The Simulator delegates management of all resources related to 3D environments to a ResourceManager that is responsible for loading and caching 3D environment data from a variety of on-disk formats. These resources are used within SceneGraphs at the level of individual SceneNodes that represent distinct objects or regions in a particular Scene. Agents and their Sensors are instantiated by being attached to SceneNodes in a particular SceneGraph.

Example rendered sensor observations

Performance

The table below reports performance statistics for a test scene from the Matterport3D dataset (id 17DRP5sb8fy) on a Xeon E5-2690 v4 CPU and Nvidia Titan Xp. Single-thread performance reaches several thousand frames per second, while multi-process operation with several independent simulation backends can reach more than 10,000 frames per second on a single GPU!

1 proc 3 procs 5 procs
Sensors / Resolution 128 256 512 128 256 512 128 256 512
RGB 4093 1987 848 10638 3428 2068 10592 3574 2629
RGB + depth 2050 1042 423 5024 1715 1042 5223 1774 1348
RGB + depth + semantics* 709 596 394 1312 1219 979 1521 1429 1291

Previous simulation platforms that have operated on similar datasets typically produce on the order of a couple hundred frames per second. For example Gibson reports up to about 150 fps with 8 processes, and MINOS reports up to about 167 fps with 4 threads.

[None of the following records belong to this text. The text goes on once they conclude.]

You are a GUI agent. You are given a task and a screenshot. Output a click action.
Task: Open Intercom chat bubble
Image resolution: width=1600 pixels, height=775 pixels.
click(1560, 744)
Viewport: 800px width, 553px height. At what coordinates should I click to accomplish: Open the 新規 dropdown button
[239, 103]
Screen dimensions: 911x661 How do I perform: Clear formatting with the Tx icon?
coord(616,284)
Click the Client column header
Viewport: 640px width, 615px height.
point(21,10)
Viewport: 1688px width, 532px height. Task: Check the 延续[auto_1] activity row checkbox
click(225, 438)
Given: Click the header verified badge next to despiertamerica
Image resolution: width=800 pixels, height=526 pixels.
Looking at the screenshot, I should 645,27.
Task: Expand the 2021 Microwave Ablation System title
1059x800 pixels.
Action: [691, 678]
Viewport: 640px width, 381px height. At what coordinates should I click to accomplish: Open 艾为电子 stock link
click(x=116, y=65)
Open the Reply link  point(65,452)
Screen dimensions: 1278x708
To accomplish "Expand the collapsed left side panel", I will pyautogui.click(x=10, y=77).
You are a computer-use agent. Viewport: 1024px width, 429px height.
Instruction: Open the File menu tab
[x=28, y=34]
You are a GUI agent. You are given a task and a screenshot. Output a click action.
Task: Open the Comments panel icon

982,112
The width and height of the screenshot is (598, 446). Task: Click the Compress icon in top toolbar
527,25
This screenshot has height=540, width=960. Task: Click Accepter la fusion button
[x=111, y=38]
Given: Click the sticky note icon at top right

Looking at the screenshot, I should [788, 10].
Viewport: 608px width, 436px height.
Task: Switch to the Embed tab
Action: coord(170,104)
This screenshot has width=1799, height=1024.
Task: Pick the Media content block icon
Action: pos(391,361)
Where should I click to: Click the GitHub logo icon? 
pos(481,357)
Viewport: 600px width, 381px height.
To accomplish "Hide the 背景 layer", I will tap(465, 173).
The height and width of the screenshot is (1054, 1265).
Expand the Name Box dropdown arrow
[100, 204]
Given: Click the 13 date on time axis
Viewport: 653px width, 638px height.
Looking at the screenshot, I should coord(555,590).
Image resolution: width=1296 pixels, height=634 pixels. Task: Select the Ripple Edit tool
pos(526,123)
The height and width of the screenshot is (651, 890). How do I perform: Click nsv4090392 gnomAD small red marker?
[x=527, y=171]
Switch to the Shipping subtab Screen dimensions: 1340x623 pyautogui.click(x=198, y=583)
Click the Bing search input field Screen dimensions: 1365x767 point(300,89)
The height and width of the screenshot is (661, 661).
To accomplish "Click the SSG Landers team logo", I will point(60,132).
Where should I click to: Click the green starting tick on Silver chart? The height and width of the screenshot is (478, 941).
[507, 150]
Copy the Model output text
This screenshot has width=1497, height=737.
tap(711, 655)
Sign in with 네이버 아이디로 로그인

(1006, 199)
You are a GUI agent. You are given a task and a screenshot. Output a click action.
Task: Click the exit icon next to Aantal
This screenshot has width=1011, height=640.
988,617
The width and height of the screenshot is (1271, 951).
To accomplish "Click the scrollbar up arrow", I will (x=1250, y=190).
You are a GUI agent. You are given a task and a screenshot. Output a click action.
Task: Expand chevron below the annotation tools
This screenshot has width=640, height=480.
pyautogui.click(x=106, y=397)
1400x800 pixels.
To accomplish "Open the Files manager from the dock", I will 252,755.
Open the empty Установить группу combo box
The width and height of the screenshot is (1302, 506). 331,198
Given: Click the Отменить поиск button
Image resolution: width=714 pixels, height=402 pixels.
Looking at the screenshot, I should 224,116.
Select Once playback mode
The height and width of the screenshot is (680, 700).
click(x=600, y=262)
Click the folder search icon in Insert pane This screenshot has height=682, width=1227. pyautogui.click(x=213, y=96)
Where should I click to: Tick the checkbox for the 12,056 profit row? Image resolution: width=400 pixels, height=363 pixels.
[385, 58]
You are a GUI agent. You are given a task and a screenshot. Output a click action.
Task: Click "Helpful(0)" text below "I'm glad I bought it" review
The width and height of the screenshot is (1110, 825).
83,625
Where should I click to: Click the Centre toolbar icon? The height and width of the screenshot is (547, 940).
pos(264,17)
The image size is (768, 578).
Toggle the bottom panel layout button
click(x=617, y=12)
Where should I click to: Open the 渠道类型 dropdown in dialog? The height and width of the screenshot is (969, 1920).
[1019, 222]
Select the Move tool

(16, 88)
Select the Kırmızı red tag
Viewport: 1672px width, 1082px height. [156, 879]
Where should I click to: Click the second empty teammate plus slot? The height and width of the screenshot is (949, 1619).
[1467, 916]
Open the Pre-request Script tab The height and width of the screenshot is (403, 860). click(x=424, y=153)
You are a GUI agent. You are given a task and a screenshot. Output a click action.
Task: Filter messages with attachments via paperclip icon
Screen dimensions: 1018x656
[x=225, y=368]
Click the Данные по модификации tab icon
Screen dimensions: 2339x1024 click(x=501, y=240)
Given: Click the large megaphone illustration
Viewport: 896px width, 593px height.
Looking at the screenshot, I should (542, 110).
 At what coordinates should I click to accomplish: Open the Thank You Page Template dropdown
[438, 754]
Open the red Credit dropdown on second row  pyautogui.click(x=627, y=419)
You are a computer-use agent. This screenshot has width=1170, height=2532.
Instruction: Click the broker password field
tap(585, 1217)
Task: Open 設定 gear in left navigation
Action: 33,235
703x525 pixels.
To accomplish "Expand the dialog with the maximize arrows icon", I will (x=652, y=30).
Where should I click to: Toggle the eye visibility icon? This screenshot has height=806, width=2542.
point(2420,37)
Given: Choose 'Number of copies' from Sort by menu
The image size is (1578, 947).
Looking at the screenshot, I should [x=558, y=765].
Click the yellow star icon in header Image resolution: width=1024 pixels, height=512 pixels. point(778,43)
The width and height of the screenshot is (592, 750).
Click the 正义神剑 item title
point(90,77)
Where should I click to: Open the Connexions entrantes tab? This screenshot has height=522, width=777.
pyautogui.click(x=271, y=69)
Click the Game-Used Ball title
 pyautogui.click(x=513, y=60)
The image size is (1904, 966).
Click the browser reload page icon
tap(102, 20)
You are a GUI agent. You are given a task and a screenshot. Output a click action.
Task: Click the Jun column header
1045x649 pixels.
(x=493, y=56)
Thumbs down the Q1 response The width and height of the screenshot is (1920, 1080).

*Note: The semantic sensor in MP3D houses currently requires the use of additional house 3D meshes with orders of magnitude more geometric complexity leading to reduced performance. We expect this to be addressed in future versions leading to speeds comparable to RGB + depth; stay tuned.

Rendering to GPU Tensors

We support transferring rendering results directly to a PyTorch tensor via CUDA-GL Interop. This feature is built by when Habitat-Sim is compiled with CUDA, i.e. built with --with-cuda. To enable it, set the gpu2gpu_transfer flag of the sensor specification(s) to True

This is implemented in a way that is reasonably agnostic to the exact GPU-Tensor library being used, but we currently have only implemented support for PyTorch.